Believe it or not, there are plenty of scientists out there that believe that pet cats may increase the risk of a child of developing schizophrenia. But a new study recently released throws some cold water on that idea, for now.
The idea that cats may cause the illness comes from the possibility that a cat-borne parasite may cause toxoplasmosis and mental health disorders in humans. But the new study by researchers at the University College London examined 5,000 children in the UK and found no evidence of psychotic experiences in children that had cats, according to a statement from the university.
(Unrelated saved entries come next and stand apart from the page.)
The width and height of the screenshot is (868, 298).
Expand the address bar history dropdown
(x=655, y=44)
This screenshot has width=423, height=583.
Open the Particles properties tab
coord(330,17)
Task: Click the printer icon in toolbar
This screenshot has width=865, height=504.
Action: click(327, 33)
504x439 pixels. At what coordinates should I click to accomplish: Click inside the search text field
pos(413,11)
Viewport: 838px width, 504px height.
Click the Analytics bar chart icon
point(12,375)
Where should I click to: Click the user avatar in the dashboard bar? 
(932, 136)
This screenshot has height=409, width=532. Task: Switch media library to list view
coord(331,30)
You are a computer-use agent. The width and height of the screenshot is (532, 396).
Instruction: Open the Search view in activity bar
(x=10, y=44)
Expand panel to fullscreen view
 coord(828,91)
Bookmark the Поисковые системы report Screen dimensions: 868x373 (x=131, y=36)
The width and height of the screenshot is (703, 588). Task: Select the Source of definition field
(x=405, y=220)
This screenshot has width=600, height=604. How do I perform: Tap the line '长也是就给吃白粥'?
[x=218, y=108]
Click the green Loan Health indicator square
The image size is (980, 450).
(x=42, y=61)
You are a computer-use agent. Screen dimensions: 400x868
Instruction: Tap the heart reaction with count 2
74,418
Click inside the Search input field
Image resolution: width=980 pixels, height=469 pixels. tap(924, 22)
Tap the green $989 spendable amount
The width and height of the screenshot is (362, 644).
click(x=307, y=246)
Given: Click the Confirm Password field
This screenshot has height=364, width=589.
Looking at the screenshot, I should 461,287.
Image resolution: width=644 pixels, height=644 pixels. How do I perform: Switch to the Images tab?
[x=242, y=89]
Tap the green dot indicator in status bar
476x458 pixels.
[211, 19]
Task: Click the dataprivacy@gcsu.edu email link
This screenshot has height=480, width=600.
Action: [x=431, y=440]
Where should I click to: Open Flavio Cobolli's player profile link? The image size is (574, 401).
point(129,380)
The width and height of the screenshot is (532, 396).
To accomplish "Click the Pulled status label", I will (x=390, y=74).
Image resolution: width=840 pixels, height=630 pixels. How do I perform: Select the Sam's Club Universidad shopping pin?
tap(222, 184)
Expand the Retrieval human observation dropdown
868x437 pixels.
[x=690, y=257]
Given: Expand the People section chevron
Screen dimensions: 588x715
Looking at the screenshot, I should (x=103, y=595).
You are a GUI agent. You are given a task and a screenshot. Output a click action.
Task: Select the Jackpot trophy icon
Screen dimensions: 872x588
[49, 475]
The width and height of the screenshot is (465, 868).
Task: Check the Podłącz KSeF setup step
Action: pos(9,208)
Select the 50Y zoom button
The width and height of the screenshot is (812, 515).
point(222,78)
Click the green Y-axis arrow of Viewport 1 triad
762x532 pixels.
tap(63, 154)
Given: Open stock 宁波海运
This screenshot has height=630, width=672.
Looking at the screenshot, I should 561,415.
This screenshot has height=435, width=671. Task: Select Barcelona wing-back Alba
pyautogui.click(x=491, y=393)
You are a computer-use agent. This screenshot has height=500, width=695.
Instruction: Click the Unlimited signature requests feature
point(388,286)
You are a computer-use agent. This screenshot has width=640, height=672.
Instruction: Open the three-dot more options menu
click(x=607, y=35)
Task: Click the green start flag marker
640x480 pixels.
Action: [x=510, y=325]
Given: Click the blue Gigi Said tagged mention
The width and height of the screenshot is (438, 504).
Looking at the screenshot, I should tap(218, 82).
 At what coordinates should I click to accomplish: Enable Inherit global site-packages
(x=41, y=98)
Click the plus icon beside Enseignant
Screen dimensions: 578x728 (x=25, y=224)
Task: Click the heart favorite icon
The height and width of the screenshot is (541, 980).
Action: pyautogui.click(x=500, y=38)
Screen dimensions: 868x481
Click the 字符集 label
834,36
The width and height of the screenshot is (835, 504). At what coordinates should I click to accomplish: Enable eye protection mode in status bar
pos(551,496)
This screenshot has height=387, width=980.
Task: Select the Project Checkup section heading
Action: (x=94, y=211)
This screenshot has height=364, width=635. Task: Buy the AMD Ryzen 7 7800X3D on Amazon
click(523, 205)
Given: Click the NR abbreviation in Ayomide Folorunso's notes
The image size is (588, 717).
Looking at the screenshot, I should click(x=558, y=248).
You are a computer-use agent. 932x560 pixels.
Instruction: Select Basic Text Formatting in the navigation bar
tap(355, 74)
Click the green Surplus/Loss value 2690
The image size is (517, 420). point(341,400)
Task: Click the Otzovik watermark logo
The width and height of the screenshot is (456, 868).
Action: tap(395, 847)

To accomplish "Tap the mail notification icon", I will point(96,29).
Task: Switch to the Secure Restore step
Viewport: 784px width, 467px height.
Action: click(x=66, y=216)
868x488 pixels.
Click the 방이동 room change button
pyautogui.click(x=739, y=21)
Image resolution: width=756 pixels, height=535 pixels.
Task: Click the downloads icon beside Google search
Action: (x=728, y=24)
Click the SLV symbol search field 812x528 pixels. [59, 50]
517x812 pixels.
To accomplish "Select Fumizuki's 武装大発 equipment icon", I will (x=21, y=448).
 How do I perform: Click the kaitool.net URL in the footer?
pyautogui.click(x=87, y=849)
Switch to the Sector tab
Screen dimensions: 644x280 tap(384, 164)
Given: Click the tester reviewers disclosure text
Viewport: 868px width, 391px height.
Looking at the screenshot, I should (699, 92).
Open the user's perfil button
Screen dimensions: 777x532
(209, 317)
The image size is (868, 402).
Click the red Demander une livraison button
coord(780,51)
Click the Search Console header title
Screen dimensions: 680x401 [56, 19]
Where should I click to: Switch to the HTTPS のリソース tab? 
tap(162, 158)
The findings were published in the journal Psychological Medicine. The reality is we don’t understand much about toxoplasmosis and its possible effects on human psychosis. It certainly has happened and it definitely comes from cats, but that doesn’t mean it’s a significant risk.
“The message for cat owners is clear: there is no evidence that cats pose a risk to children’s mental health,” says lead author Dr Francesca Solmi (UCL Psychiatry). “In our study, initial unadjusted analyses suggested a small link between cat ownership and psychotic symptoms at age 13, but this turned out to be due to other factors. Once we controlled for factors such as household over-crowding and socioeconomic status, the data showed that cats were not to blame. Previous studies reporting links between cat ownership and psychosis simply failed to adequately control for other possible explanations.”